Risk & Insurance, Oct 1, 2003 by Roger Crombie

It's the $64 billion dollar question: Will Bermuda scupper its insurance industry by insisting that foreign employees leave the Island permanently after a period of employment'? In the wake of an unexpected change of government and the rise to power of Premier William Alexander Scott, the survival of the two-year old policy is suddenly in danger. This has destabilized the Bermuda offshore sector, including insurance, the dominant discipline. People are talking in apocalyptic terms. Top insurance industry executives are nervous. Were Bermuda to lose its international business industry, the island would no longer have to worry about the perceived economic overdevelopment that has Men up debate once more.

"I guess the biggest issue on everyone's minds is the issue of the work permits and how that's going to be handled, and the issue of 'key executives,' " says Michael Morrison, president and CEO of Allied World. Morrison estimates that of the 100 or so actuaries on the island, only eight or nine of them are native Bermudians. He also fears there won't be enough Bermudians to step into the senior management positions necessary to run the billion-dollar industry that insurance and reinsurance on the island has become.

"This issue has caused huge concern among ABIC." says David Ezekiel, the head of IAS Park, one of the world's largest captive managers, and chairman of the Association of Bermuda International Companies (ABIC), the association representing the approximately 350 companies that maintain a presence on the island.

He also says the international business community is going to need "a lot more certainty" about where Bermuda's new government stands in relation to term limits. While the new immigration minister has promised to do "nothing to jeopardize the continuing success of business in Bermuda," Ezekiel maintains the new leaders need to deliver on that promise soon. If not, he says, the insurance industry will "start seeing an impact much sooner than people think--and not just an impact on those who are here, but on those who are thinking of being here."

Should the economic and political winds shift against the Insurance industry, James P. Bryce, president and CEO of IPC Re Ltd., says there's nothing to stop his company from packing up and leaving town.

"I think the harsh reality is that we mean a lot to the local economy here and we're very mobile in terms of our operations." he says. Many financial services companies' assets are kept on computer disks, and there's little to stop them from leaving when governments make it hard to do business.

Morrison also says a post-Castro Cuba could be a viable alternative. "Once he dies and that whole Communist group gets out of power, there you have a huge island with plenty of space and a very well educated group of people," says Morrison.

The goodwill that normally thrives on the island, however, is expected to have reasserted itself by the time the 2004 renewal season gets started. The smart money says an agreement between Scott's Progressive Labor Party, the opposition and industry will be reached.

Five years ago, when the debate on sustainable development first surfaced, the opposition Progressive Labor Party was elected for the first time in 35 years. The party introduced term limits on work permits, and suddenly long-term stays in Bermuda were against the law. Beginning on April 1, 2001, expatriates and every new worker who came to Bermuda thereafter, were not allowed to work for more than six years, no matter how long they had lived on the island. The deadline expires in 2007.

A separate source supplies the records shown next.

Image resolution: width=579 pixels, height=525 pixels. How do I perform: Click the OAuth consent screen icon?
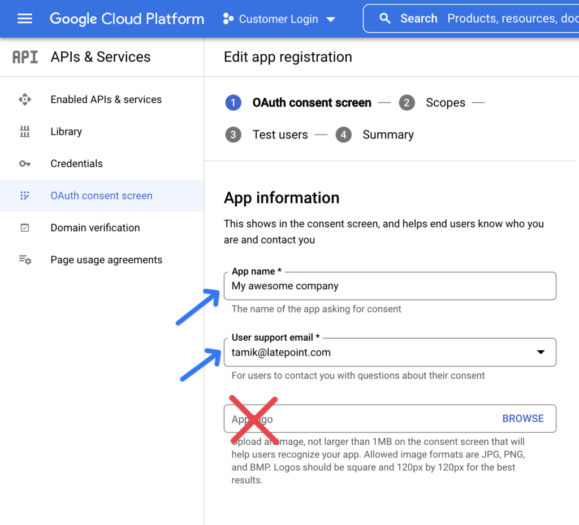[x=25, y=196]
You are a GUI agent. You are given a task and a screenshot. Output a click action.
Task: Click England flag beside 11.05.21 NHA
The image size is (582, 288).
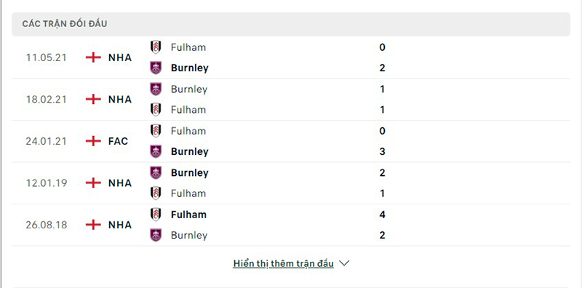tap(93, 57)
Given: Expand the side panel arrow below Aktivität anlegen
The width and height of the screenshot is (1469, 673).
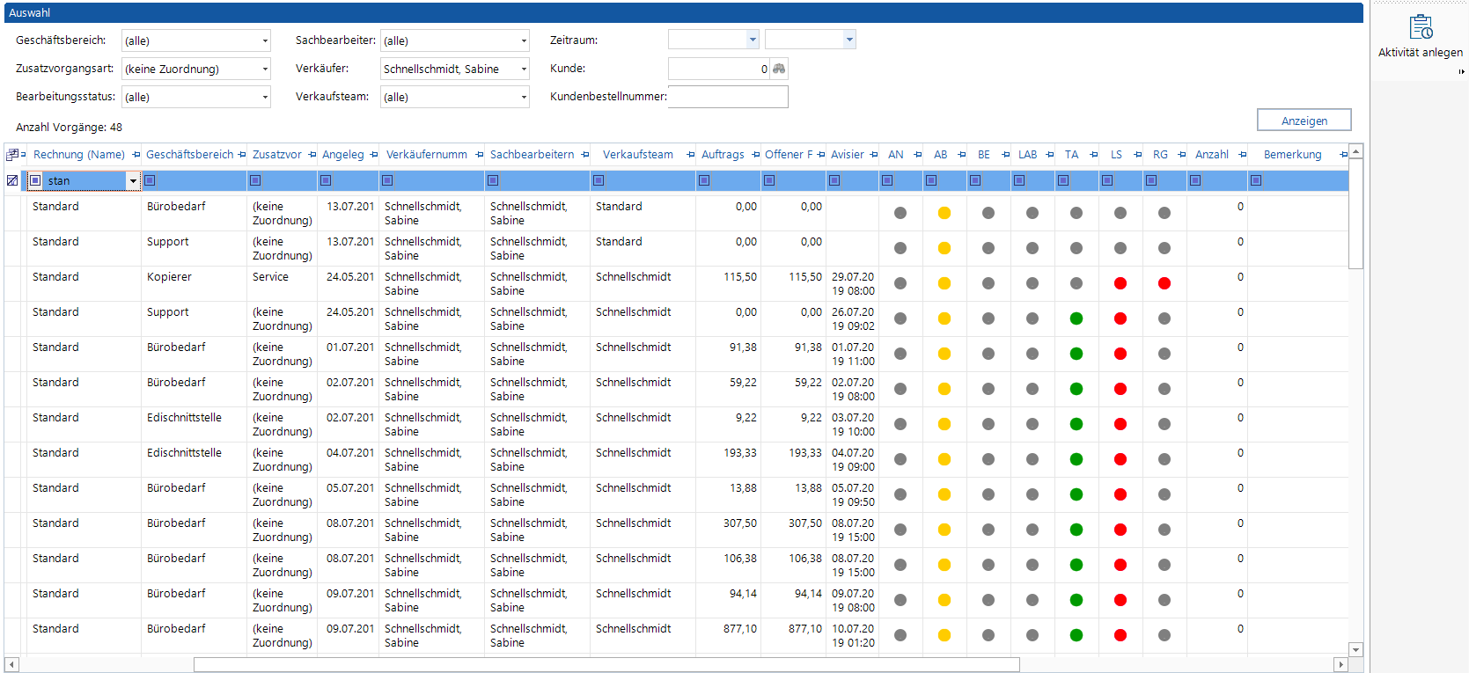Looking at the screenshot, I should point(1461,72).
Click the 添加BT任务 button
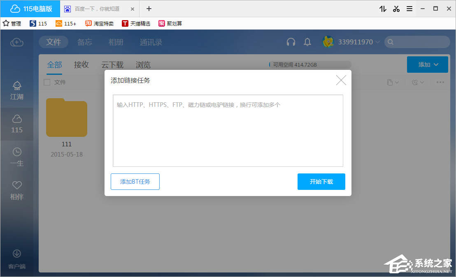The height and width of the screenshot is (277, 456). (135, 182)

After that, expatriates and the new workers will have to leave for a period of at least two years before working in Bermuda again. Exemptions to the term limits were allowed for "key" employees of "good corporate citizens."

Anyone considered "among the best in the world" was considered a key employee, and therefore exempt, as was anyone considered central to a company's business. Good corporate citizens turned out to be those who filed their immigration forms with clarity. Corporate chieftains of Bermuda's international companies are among the best in the world at what they do, and thus are also exempt.

Before the law took effect, the island's Department of Immigration specifically included chartered accountants, actuaries, chefs, registered nurses and technically skilled specialists in information technology. They were all on the list of those automatically considered key, to whom work permit term limits simply would not apply. The list has not barn updated since, yet it almost certainly has changed. Scott has, for example, added actuaries and underwriters to the list.

Debate Heats Up

Matters proceeded smoothly until former Premier Jennifer Smith called a general election to be held in July. In the run-up, suppressed concerns over work permit time limits rose to the surface. The opposition said it would look at the legislation, but had already agreed to its terms. The retail sector was said to be in uproar over existing delays in the issue of permits. Exempted companies also were reportedly irate.